Add to this an increasingly corrupt ruling circle in which economic and political power have concentrated more and more in the hands of two families – those of the president – the Ben Alis, and his wife, the Trabelsis…and another important layer of the crisis unfolds. Combine the economic and social disparities, the corruption and excesses of the ruling clans with what has become one of the more repressive regimes politically in the region and the ingredients for a full blown crisis fall into place that only needed a match, lit by a poor soul in Sidi Bouzid, sole supporter of his family, to ignite the desert fire.
Before these protests, Tunisians were wondering who, in the near future would replace Zine Ben Ali as he is `eased’ from power – his wife, Leina Trabelsi, a son? Some one else from his wife’s side of the family. With this week’s turmoil, the discussion has shifted some: Tunisians are already talking about Zine Ben Ali as if he is already history and debating, theorizing what/who will come next.

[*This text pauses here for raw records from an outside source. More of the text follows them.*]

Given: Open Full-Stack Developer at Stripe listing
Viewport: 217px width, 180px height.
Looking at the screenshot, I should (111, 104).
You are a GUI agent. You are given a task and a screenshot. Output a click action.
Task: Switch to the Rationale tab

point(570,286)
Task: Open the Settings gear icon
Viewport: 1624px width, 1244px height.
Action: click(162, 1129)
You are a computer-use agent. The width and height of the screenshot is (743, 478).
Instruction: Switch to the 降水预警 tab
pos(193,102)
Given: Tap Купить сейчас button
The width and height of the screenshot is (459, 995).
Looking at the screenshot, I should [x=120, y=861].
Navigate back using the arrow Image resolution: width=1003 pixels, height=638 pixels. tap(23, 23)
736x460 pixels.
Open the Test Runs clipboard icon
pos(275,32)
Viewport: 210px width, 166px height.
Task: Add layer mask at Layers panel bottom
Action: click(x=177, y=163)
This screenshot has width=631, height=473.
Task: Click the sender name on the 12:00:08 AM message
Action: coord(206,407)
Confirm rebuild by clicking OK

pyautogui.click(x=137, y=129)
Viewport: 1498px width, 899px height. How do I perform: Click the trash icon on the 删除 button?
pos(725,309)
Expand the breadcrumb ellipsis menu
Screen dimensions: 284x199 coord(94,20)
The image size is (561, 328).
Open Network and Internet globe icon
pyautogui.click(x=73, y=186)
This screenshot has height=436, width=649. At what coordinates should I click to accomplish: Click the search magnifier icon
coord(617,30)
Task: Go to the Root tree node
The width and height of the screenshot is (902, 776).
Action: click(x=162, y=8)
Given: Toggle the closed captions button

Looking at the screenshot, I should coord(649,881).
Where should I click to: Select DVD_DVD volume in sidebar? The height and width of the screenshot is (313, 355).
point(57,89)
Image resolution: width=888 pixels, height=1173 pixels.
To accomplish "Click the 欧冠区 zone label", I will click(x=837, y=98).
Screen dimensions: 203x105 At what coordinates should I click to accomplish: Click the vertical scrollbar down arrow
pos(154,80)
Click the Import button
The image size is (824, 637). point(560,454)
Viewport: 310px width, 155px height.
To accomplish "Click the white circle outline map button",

Of course it is still quite possible that Ben Ali will unleash his military full force on the entire population and will crush this uprising in blood. There is also the possibility that there is a limit to the Tunisian arm firing on their own people and the military itself could `snap’ and turn on the president. Repression on a broad scale at this point will only hasten Ben Ali’s demise.
My own speculation is that the Ben Ali’s-Trabelsis will follow a path well warn by others – by Marcos, Mobutu, the Shah of Iran and join the Third World Kleptomanic Hall of Fame – and, that they will, after looting Tunisia one last time, make their exist from Tunis to …wherever. Things have gotten too hot for them, the social base supporting the regime has become so razor thin narrow, that even if the families survive the current social uprising, that their days are numbered and they know it. Even dictators need some base of support within the population and one has to be hard pressed to find Ben Ali’s.
And then there are `the concerns’ of the major powers – in this case, France, the USA, Tunisia’s neighbors to the west and east, Algeria and Libya and other regional players. More and more there are indications that the US and France are not adverse to abandonning Ben Ali to his fate and padded foreign bank accounts. His lack of credibility makes him no longer useful. But there are fears about `the transition’. And a transition to `what’ to `whom’? Wouldn’t it be better to ease him out, to try to soften the national anger, so that the changes that seem inevitable are also
modest in terms of more far reaching socio-economic directions? How would a new administration `cooperate’ with Washington in its `war on terrorism’, plans to expand Africom, etc.?
In retrospect, the match that Mohammed Bouazizi lit not only ignited his poor and now tortured body (he is still clinging to life in a hospital in Sousse) but it seems to have, in its own way, burnt the house that Zine Ben Ali built in Tunisia to the ground, leaving a few unanswered questions:
Will Ben Ali go from power gracefully or gracelessly? Will the Ben Alis wander aimlessly as did the Shah of Iran after the latter’s fall?Will Tunisia ever recoup what are described as the billions which it is widely alleged the Ben Alis and Trabelsis have plundered and privatized? Graceless ends are messy and can have long term consequences not only for Tunisia, but for `regional security.’
And what will follow for Tunisia, a country that 64 years ago gained its independence (from colonialism) but not its freedom?